Dive Brief:
- California hospitals experienced decreased emergency department visits and inpatient admissions for weeks after a ransomware attack, according to a new study published in JAMA.
- Emergency visits and inpatient admissions fell by more than 8% at targeted hospitals in the week after an attack, and they dropped by more than 16% in the second week.
- Nearby, unattacked hospitals experienced elevated emergency department visits, suggesting “the consequences of such attacks are broader than the targeted hospitals,” according to the researchers.
Dive Insight:
Ransomware, a type of malware that denies users access to their data until a ransom is paid, has become a major threat to hospital operations.
Major hospital chains like Ascension and CommonSpirit have been targeted, and a ransomware attack against UnitedHealth’s technology firm Change Healthcare disrupted key tasks like claims processing and payment across the healthcare sector earlier this year.
Attacks against providers can have potentially serious effects on care delivery, and it sometimes takes weeks for hospitals to fully recover.

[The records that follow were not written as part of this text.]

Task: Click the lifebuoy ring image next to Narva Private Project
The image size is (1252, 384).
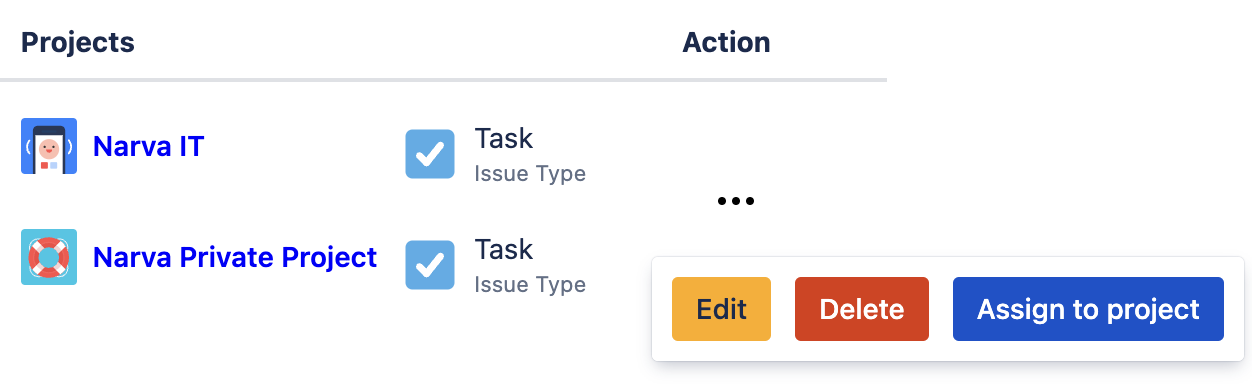Action: click(49, 257)
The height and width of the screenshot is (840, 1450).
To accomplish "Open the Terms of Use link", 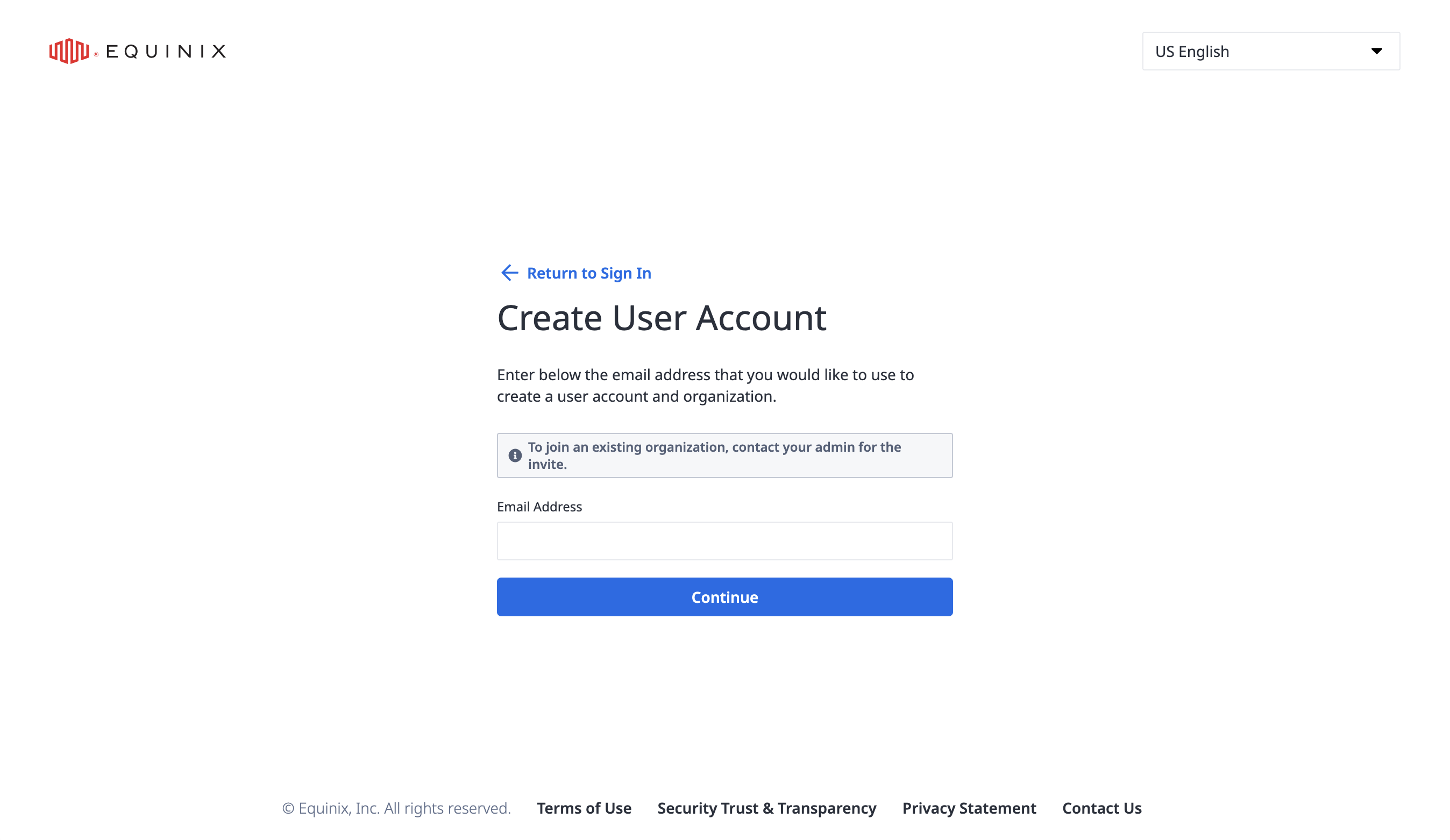I will click(584, 808).
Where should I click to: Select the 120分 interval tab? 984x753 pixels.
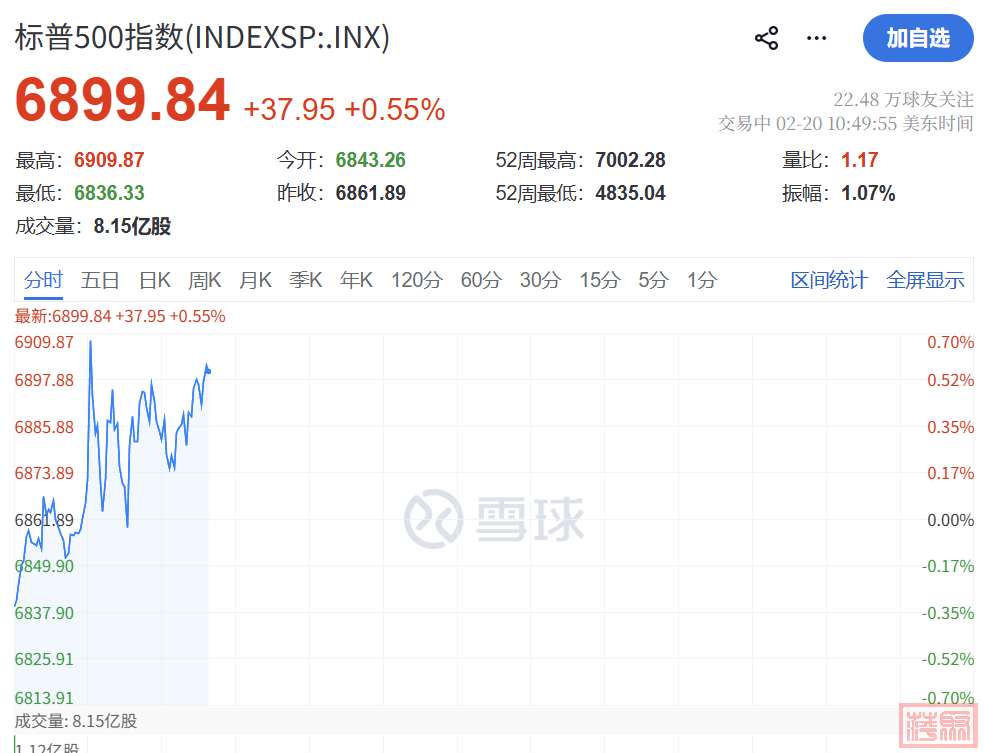[x=416, y=281]
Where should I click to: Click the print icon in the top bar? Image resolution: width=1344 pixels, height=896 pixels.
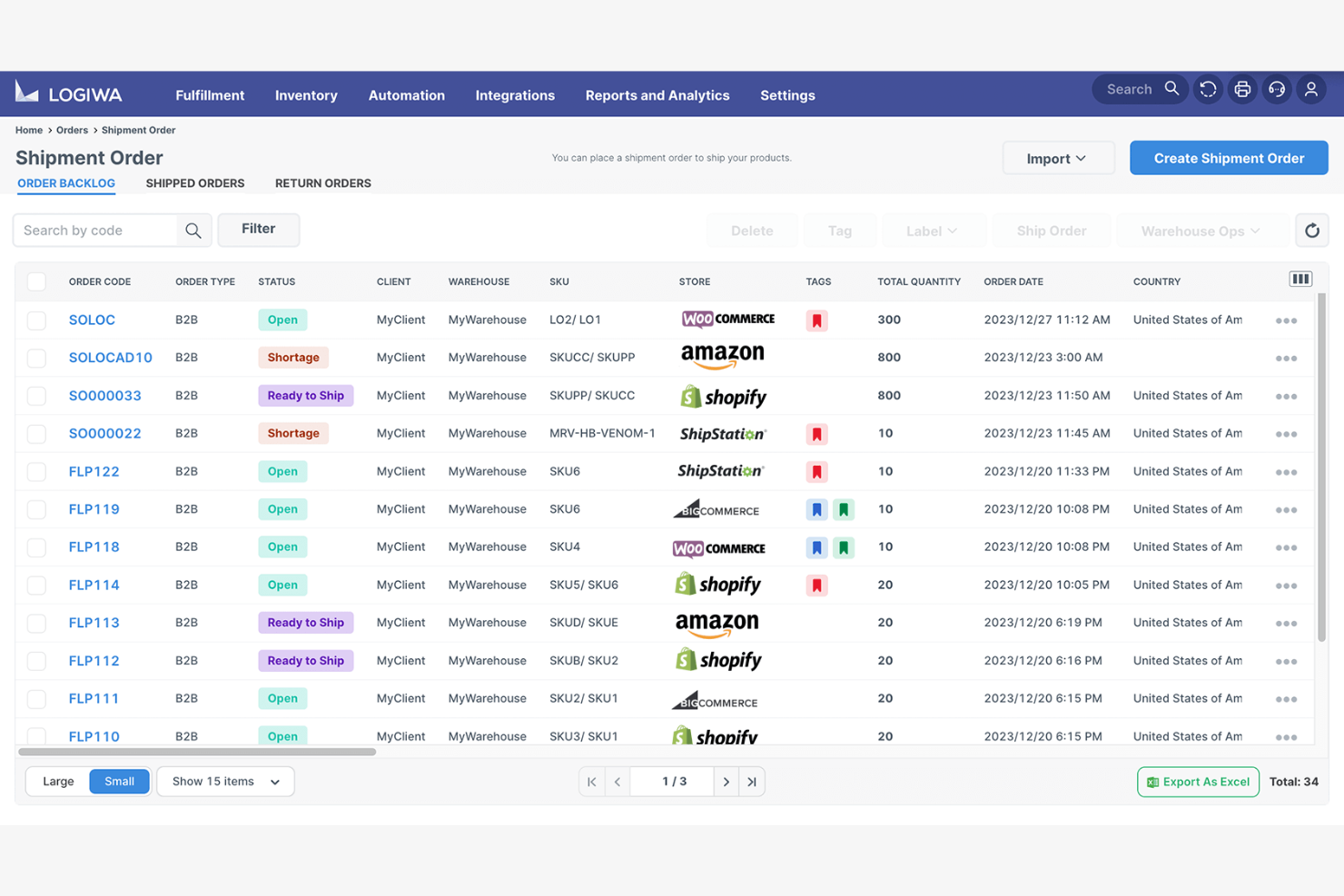[1242, 89]
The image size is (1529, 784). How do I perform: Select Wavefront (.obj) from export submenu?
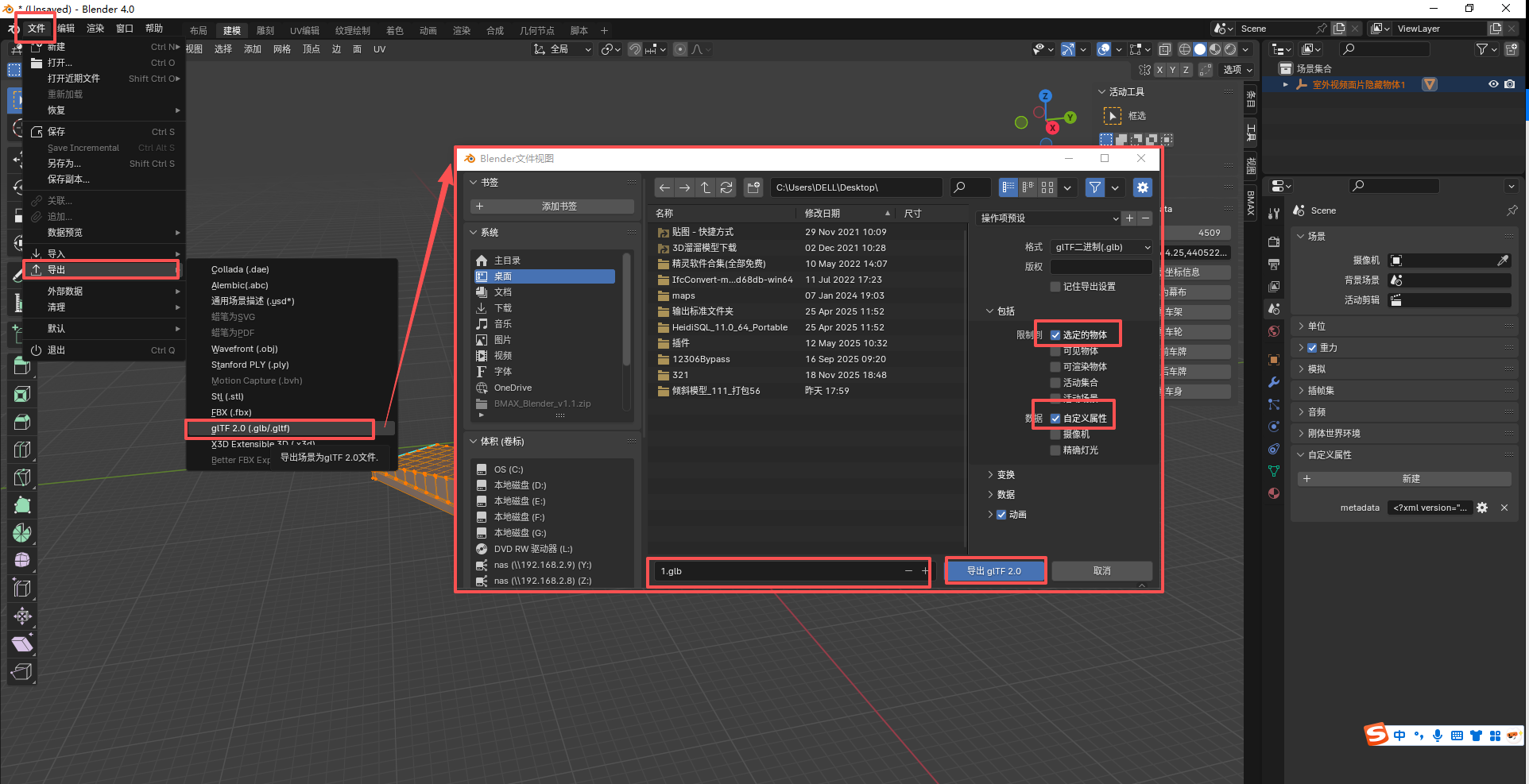click(x=244, y=349)
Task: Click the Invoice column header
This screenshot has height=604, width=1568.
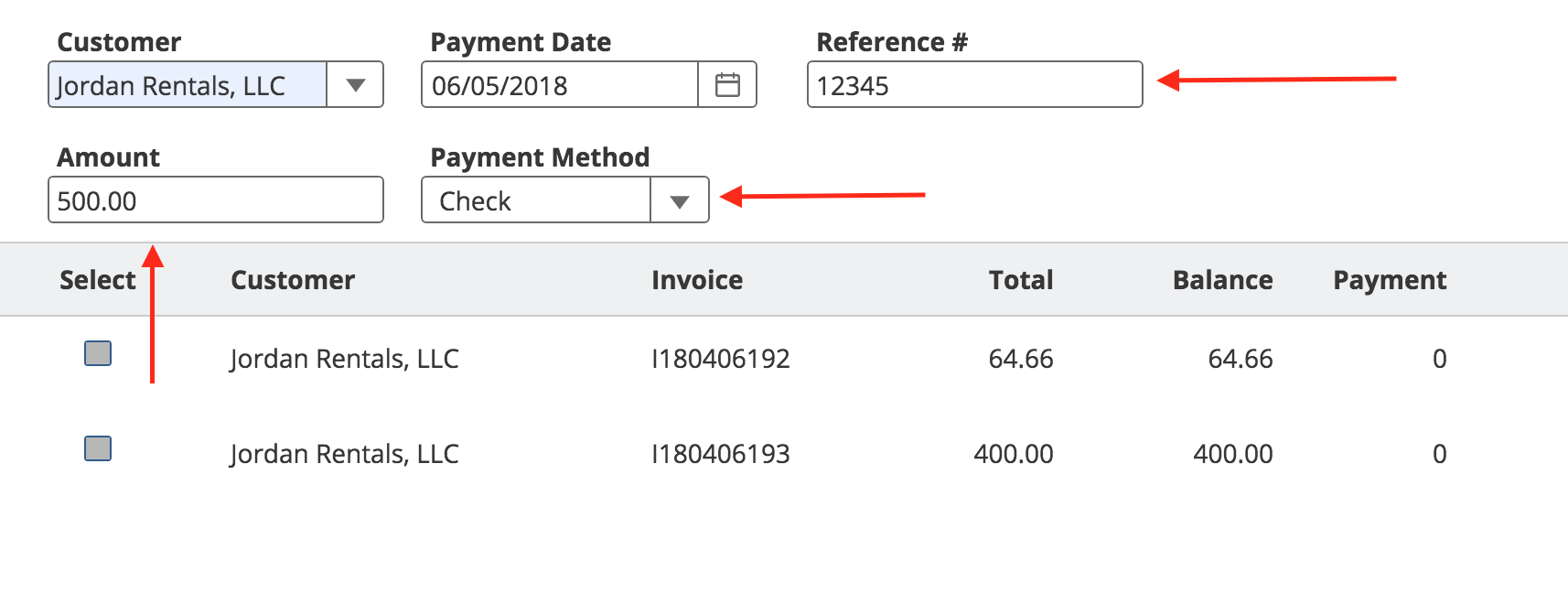Action: (697, 280)
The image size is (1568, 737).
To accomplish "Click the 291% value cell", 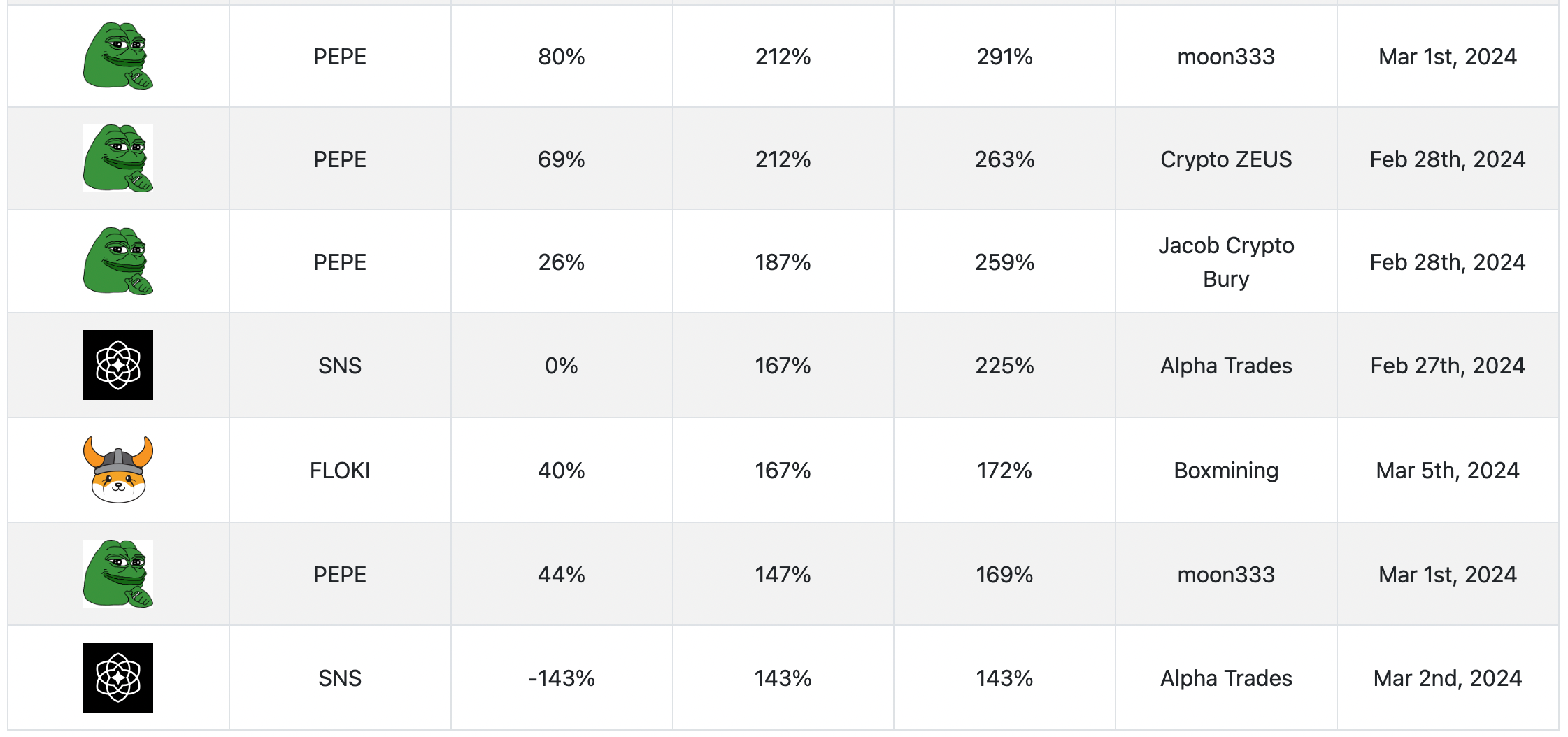I will pyautogui.click(x=1004, y=57).
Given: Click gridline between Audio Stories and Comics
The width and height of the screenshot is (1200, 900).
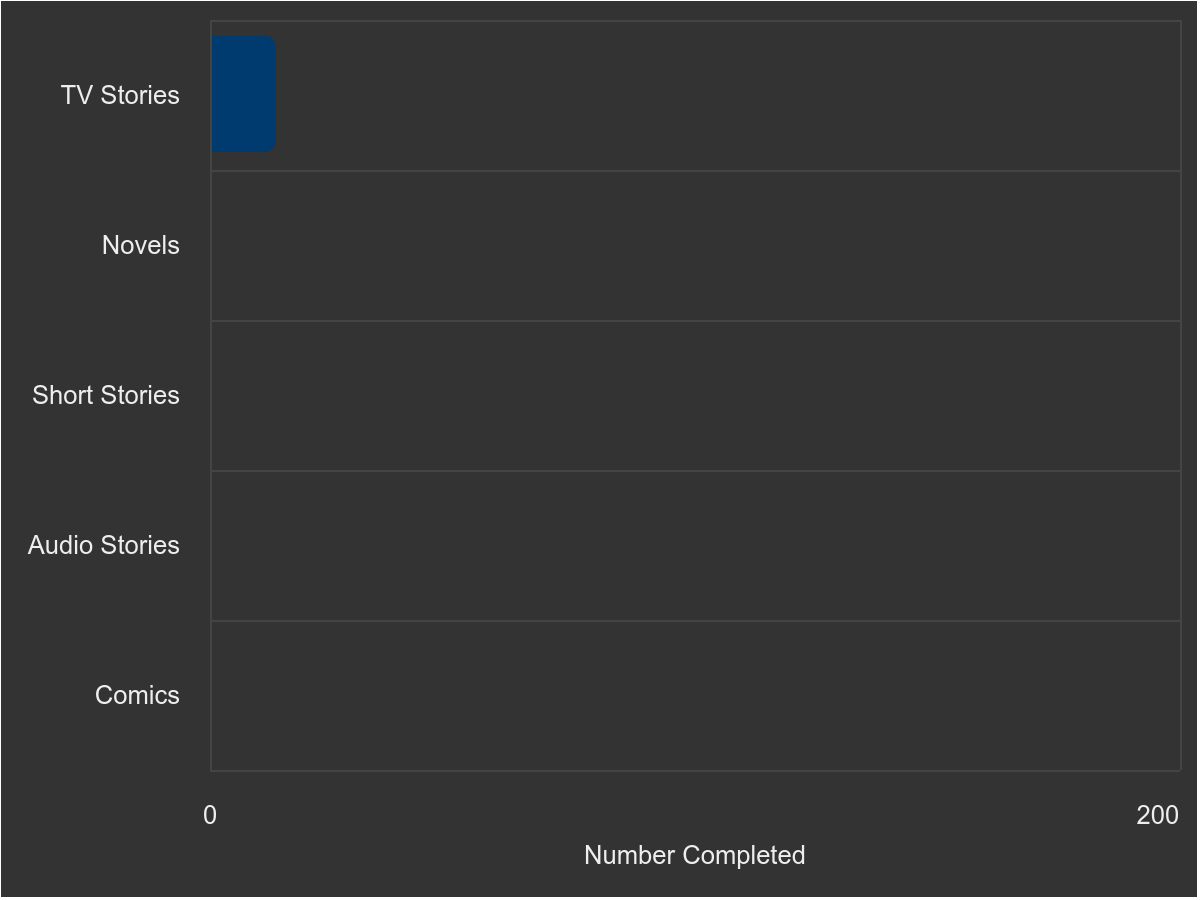Looking at the screenshot, I should coord(696,621).

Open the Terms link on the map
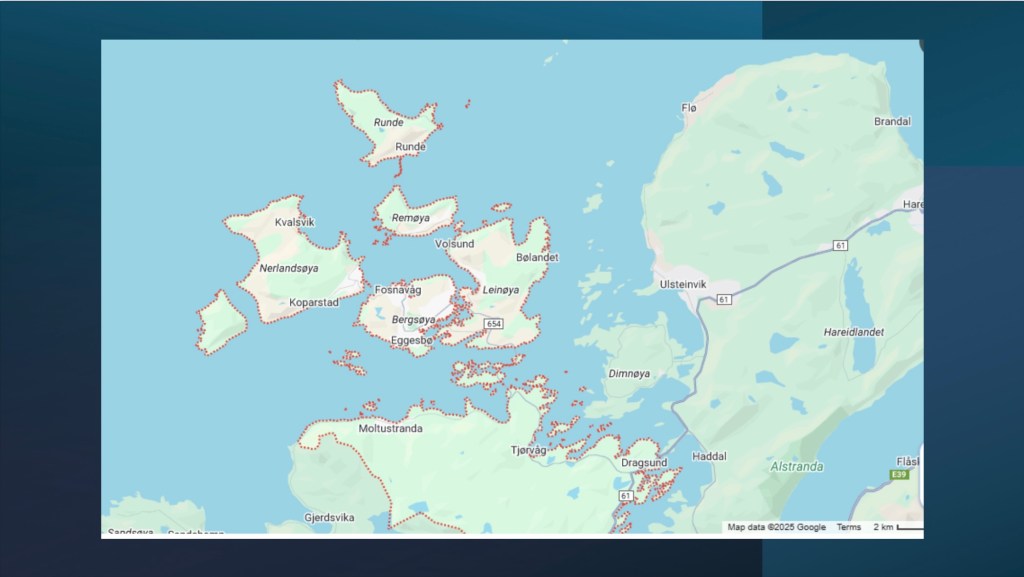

Ransomware can shut down electronic health records, delay scheduled procedures and force ambulances to divert to other facilities. In addition, some providers have reported an increase in patient mortality rates in the wake of a ransomware attack.
The latest study, which analyzed California emergency department and patient discharge data from 2014 to 2020, aimed to drill down on some of the healthcare impacts after hospitals were hit by an attack.
The researchers found emergency visits and inpatient admissions at targeted facilities returned to pre-attack levels within eight weeks.
At unattacked nearby hospitals, the study reported increases in emergency department visits for up to four weeks, reaching a more than 7% uptick in the third week after a ransomware attack. However, the researchers didn’t find statistically significant increases in inpatient admissions at nearby hospitals.